▶ [Data for review]:
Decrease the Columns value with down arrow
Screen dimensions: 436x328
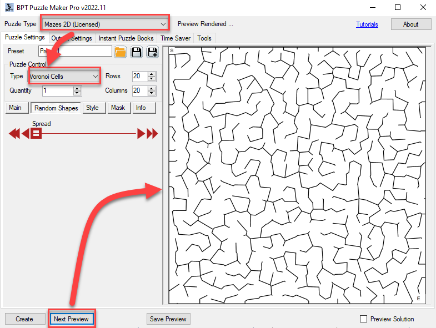point(152,93)
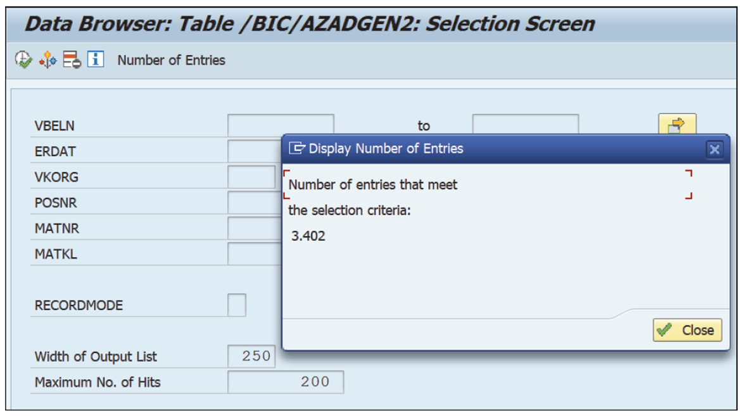This screenshot has height=417, width=746.
Task: Dismiss dialog with the X icon
Action: pyautogui.click(x=714, y=150)
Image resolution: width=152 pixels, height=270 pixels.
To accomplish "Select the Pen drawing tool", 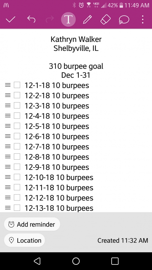I will (x=87, y=19).
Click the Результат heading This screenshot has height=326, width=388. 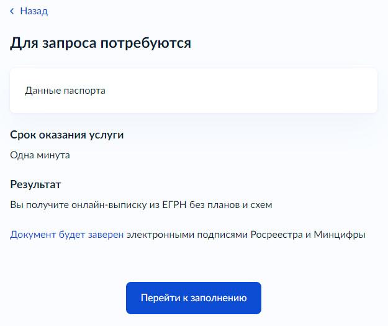35,184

▶ [Required work]: Please return only the lines from the top of the data through the line with "Image resolution: width=152", exactly as written, and drop every picture.

▶ [Reply]:
Decrease the Columns value with down arrow
Screen dimensions: 436x328
point(152,93)
This screenshot has height=417, width=746.
Task: Dismiss dialog with the X icon
Action: pyautogui.click(x=714, y=150)
Image resolution: width=152 pixels, height=270 pixels.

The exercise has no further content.